И ведь старушка тоже его узнала. Да, не сразу, но узнала. Причем до последнего изображала заносчивую белую стерву. Получается, все было зря – автозагар, комбинезон, парик, ковбойская шляпа. И рисунок Шан на передней панели, про который он хотел написать в блокноте (с гордой отцовской улыбкой на лице), что это рисовала его дочь. Вероятно, тетка так быстро узнала Билли, потому что видела не только его фотографию, но однажды и его самого – в Ред-Блаффе. А может, женщины просто приметливее, и маскарадом их не обмануть. Сексистская брехня? Едва ли.
– Сучий выродок! Это ты!
Билли думает: а ведь у Ника дома она источала радушие. Даже утонченность. Конечно, тогда она работала в режиме обслуги. Ник дал ей стопку купюр для Алана – повара, который приготовил «Запеченную Аляску», – а ей самой ничего не дал. Потому что она у него в штате. Член семьи, можно сказать. Смешно.

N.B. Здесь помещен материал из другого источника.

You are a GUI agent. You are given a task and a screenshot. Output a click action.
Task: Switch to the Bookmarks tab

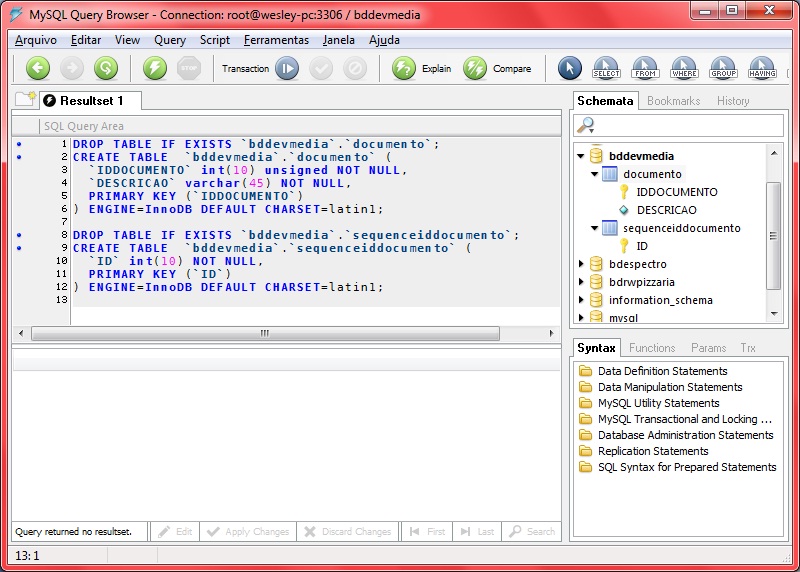tap(673, 101)
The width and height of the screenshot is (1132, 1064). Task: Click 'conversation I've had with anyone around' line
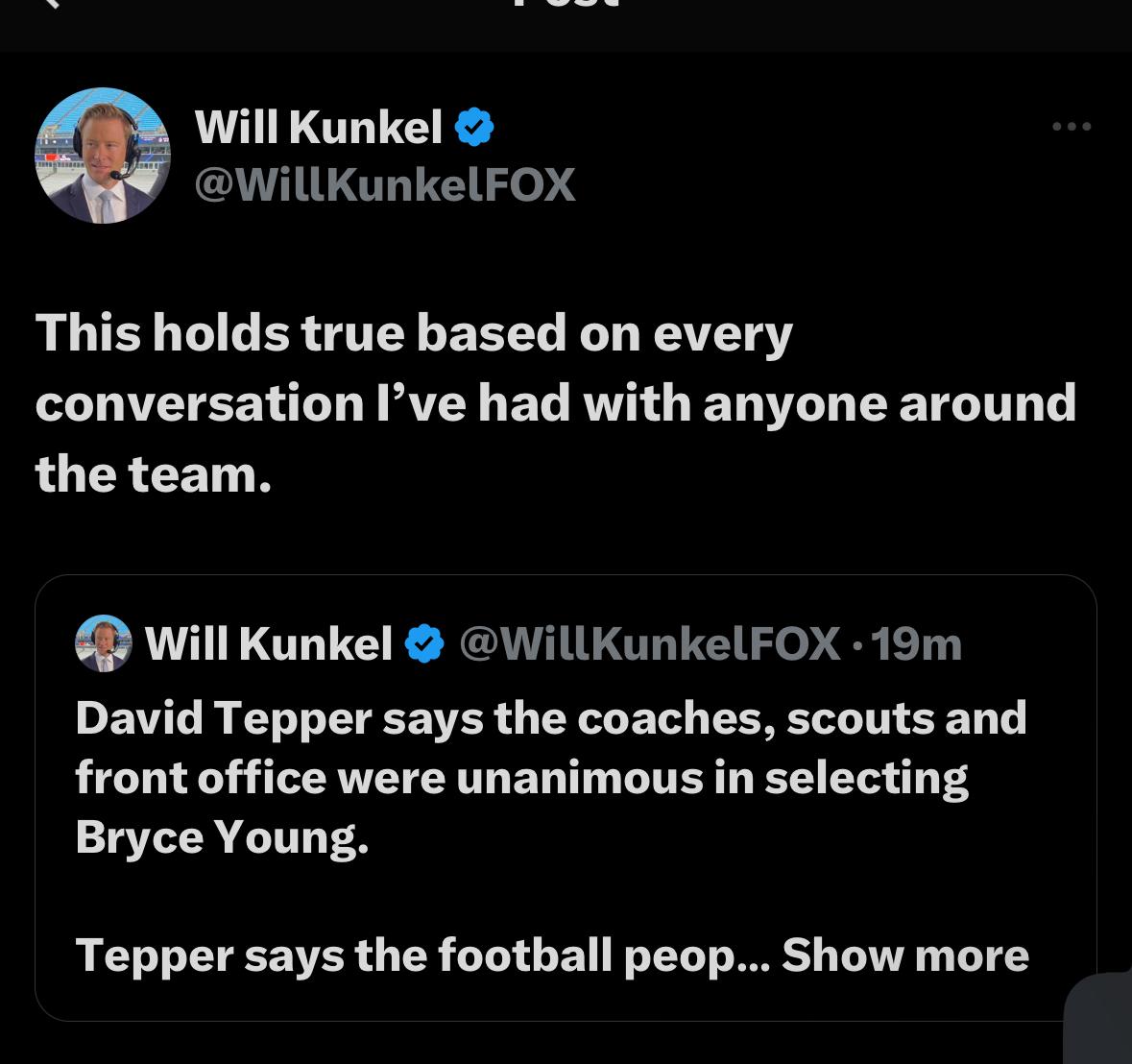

Вид у нее ошалелый, но это может быть очередная уловка. В любом случае хорошо, что совок остался в машине. Билли обхватывает старуху за плечи и помогает сесть. Щека у нее раздулась, как воздушный шарик, и он опять невольно вспоминает Элис. Вот только Элис никогда не смотрела на него таким взглядом. Если бы взгляд мог убивать…
Свободной рукой Билли достает из кармана куртки ругер и приставляет ствол к ее морщинистому лбу. Фрэнка Макинтоша за глаза называют Фрэнки Элвисом, а иногда Солнечным Элвисом. У него такая же высокая прическа. Такое же узкое лицо, такая же линия роста волос – «вдовий мысок». Билли мог бы узнать ее раньше (и тем избавить себя от кучи неприятностей), да сомбреро помешало.
– Здравствуй, Мардж. Сегодня ты отнюдь не так вежлива, как тогда у Ника.
– Чертов предатель! – выкрикивает она и плюет ему в лицо.
Билли испытывает почти непреодолимое желание двинуть ей еще раз, но не потому, что она в него плюнула. Он вытирает щеку и отпускает Мардж: та прекрасно может сидеть сама. Ей за семьдесят, и она всю жизнь курила как паровоз, но упорства и воли ей не занимать, тут Билли вынужден отдать ей должное.
– Ты все перепутала. Предатель – Ник. Я выполнил заказ, а он меня кинул и теперь хочет убить.